Steve McQueen nous offre, une nouvelle fois, un film intelligent portant sur des sujets peu habituels, rarement exploités. Brandon est incarné par l'époustouflant Michael Fassbender qui joue également dans "12 Years a slave" & "Hunger" du même réalisateur. Fassbender se détache du stéréotype du "pervers" pour incarner cet obsédé sexuel sans avoir le besoin d'ajouter des touches de vulgarité. Avec sa prestance & sa carrure de Don Juan, Michael Fassbender offre une nouvelle image de l'addiction sexuel. Concernant Carey Mulligan, sa filmographie prend un tournant & diffère de ses précédents rôles candides ("Gatsby Le Magnifique", "Drive", "Never Let Me Go" ou encore "Une éducation"). On retrouve l'actrice à travers Sissy, une femme plus mûre arborant une personnalité bien définie. Transpirants d'émotivité, les rôles de Carey Mulligan & Michael Fassbender, mystérieux et bluffants jusqu'au bout, nous amènent à la compassion. L'union du frère essayant de ramener sa sœur à la vie dans cette mare de sang est d'ailleurs l'une des scènes les plus marquantes de ce film.
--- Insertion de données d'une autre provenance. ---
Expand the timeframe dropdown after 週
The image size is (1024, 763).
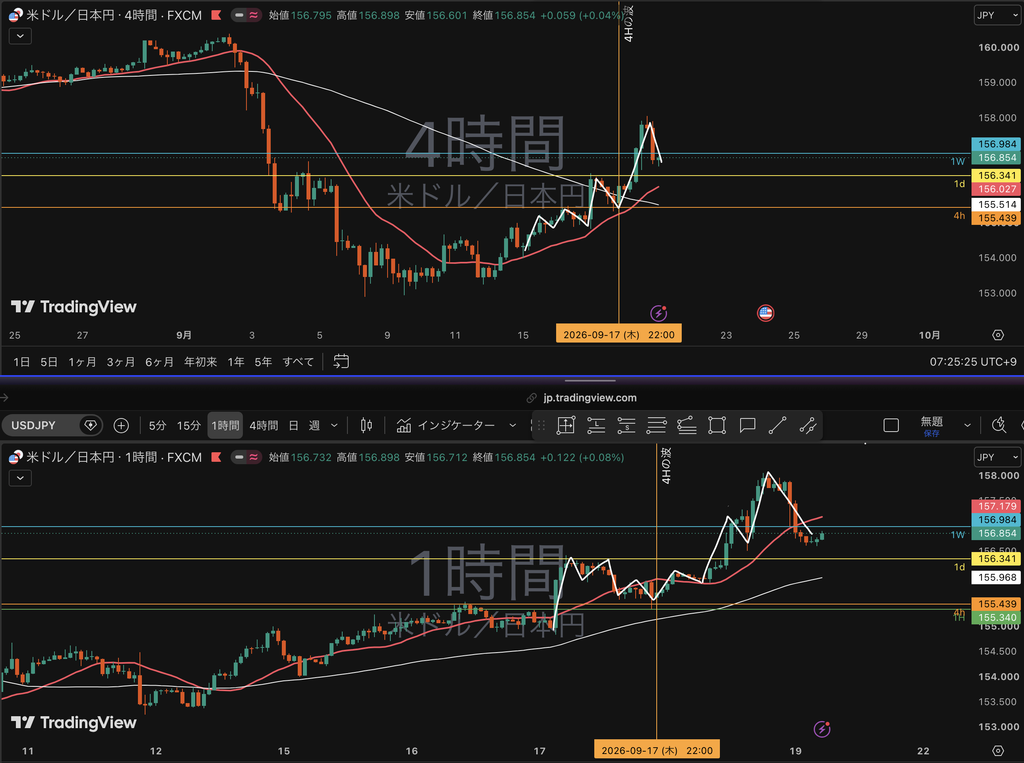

Mention spéciale à la magnifique bande sonore qui rythme ce film pour nous montrer la tragédie et la nécessité de prendre au sérieux cette histoire bien singulière. Durant les scènes de sexe, la musique reste étrangement mélancolique. Unique témoignage de la douleur intérieure de Brandon qui sait bien qu'il ne sera jamais pleinement satisfaits et devra recommencer indéfiniment ses actes répréhensibles. La scène la plus crue, l'orgie finale, est impressionnante de sensibilité: les sceptiques réticence dissipés. plus de dégouts: compassion. Un court instant, Steve McQueen nous prend même à parti dans cette scène. En effet, durant l'acte sexuel, le regard de l'acteur s'arrête sur la caméra et nous regarde, nous remet en question. Nous-même, en quelque sorte voyeurs de cette décadence, sommes interrogés par le personnage. Droit dans les yeux, Brandon nous questionne sur les mœurs. Est-il vraiment un homme mauvais ? Pourquoi regardons-nous jusqu'au bout ce film si cela est réellement immoral ? De tout temps, l'homme est un être en proie à ses pulsions et dirigé par ses passions. Finalement, où s'arrête le bien & où commence le mal? Honteux de lui-même, Brandon détourne son regard pour fixer le vide et vient la jouissance, un mélange de larmes et de cris de rages où le plaisir est absent au profit du soulagement d'un démon intérieur.

Ce film ne se veut pas thérapeutique pour les personnes souffrant de symptômes similaires. Steve McQueen n'apporte d'ailleurs aucune réponse à son mal-être. La séquence finale avec la femme le séduisant du regard nous laisse dans le flou: va t-il lui céder, elle qui l'invite à la rejoindre? Outre, cette question, immanente au scénario, le réalisateur symbolise une interrogation généraliste: L'homme est-il capable de se séparer d'une addiction ou est-il poussé par ses pulsions à la poursuivre (symbolique de la femme dans le plan final) ?
Petit bijou cinématographique avec un scénario original et merveilleusement interprété, "Shame" engendre une onde de choc par son provocant détachement aux règles de la bienséance. La "Honte" c'est de négliger ce film, de le stéréotyper pour mieux le dénigrer avant même de l'avoir visionné. La "Honte" c'est tout simplement de ne pas l'avoir encore vu.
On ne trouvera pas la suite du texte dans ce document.